Those affected by the illness are displaying unusual levels of brain activity, higher than has ever been recorded before. They are dreaming heightened dreams – but of what?
Written in luminous prose, The Dreamers is a breathtaking and beautiful novel, about the possibilities contained within a human life—in our waking days and, perhaps even more, in our dreams.

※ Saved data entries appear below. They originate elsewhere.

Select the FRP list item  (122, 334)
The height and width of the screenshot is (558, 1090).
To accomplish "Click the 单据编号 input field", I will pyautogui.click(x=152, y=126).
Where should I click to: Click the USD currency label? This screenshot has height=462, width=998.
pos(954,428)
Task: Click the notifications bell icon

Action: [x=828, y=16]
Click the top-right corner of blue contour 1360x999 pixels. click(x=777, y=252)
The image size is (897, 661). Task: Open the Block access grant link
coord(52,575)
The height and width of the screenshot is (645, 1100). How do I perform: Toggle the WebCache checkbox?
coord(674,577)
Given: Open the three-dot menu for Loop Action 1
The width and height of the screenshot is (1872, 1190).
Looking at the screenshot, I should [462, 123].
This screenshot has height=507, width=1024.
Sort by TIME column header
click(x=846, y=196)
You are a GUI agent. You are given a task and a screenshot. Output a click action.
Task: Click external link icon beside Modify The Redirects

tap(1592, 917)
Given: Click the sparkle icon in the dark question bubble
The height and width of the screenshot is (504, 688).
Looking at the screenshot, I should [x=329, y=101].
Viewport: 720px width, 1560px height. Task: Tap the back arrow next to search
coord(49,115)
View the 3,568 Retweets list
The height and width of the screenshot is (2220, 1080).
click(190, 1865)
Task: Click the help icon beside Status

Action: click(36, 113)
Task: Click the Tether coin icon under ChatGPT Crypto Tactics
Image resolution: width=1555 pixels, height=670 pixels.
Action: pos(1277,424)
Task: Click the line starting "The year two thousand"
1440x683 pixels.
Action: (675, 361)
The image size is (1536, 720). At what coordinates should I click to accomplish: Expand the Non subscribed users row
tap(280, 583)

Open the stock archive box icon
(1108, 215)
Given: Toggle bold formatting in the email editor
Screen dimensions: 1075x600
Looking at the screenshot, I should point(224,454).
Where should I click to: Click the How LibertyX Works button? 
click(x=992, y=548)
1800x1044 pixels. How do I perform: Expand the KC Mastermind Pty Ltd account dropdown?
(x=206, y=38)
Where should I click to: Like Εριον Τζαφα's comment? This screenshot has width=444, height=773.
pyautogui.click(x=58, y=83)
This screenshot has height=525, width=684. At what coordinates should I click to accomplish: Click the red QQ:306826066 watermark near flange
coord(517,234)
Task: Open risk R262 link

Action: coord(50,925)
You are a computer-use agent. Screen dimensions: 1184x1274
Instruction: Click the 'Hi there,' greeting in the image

A comment was made in an article a couple years back, about how the tragedy of war is most simply and effectively communicated through the little things, like a child’s shoe in the rubble. I cannot find the exact quote, but the general sentiment was along the lines of focusing on one person close up, as opposed to looking at the numbers. Walker seems to have taken this thinking on board in her new novel, The Dreamers. We see the little tragedies, throughout the documenting of our five main characters, and there is some particularly evocative imagery surrounding the unknowable in a situation like this.
A dog walks alone in the road, his leash dragging behind him. Whose dog is this? people call out to the crowd. Whose dog is this? They keep asking until that dog wanders out of sight, his tags jingling unread, his leash still flapping behind him. It is hard not to wonder what happened to the person whose hand let go of that leash.
But on the other hand, the disconnected, omnipresent, third person narrative can get in the way of a reader really connecting.
Or maybe there’s no sickness at all—that’s what some have begun posting online. Isn’t Santa Lora the perfect location for a hoax? An isolated town, surrounded by forest, only one road in and one road out. And those people you see on TV? Those could be hired victims. Those could be crisis actors paid to play their parts. And the supposedly sick? Come on, how hard is it to pretend you’re asleep?
This reviewer cannot fault Walker’s style, which gives both big and small pictures – nor the writing, which is evocative and tells a large story. But rather, the story itself seems not to entirely know what it wants to be. The blurb suggests that there will be more to do with dreams than there is, and while there is a lot of foreboding in the daily lives of these people, the epidemic itself fails to really feel like the emergency it is. Kinda like a prepper family, constantly waiting for the big event to happen.
The basement: she hates the basement. The basement is proof of everything that could ever go wrong. Here is where they keep the cans of food they will eat if there comes a nuclear winter. Here is the water they will drink when everyone else runs out. Here are the bullets they will use as barter, if one day money loses its meaning. And here are the guns her father will use to guard all that food and that water and those bullets when other people come to steal it away.
The blurb and promotional material suggest that lovers of Station Eleven will enjoy this one, and that could be quite a fair statement. I was not blown away by Station Eleven, and I was not blown away by The Dreamers. That’s not to say that either is not worthwhile, but I was expecting to feel more in both instances. The likening of this book to Station Eleven and Never Let Me Go, should suggest to readers the speed of the plot, though. So if you enjoyed those, you might very well enjoy this.
The Victorians famously feared being mistaken for dead and then buried alive, but now the opposite begins to happen in Santa Lora—some of the people lying so quietly in those cots are mistaken instead for alive.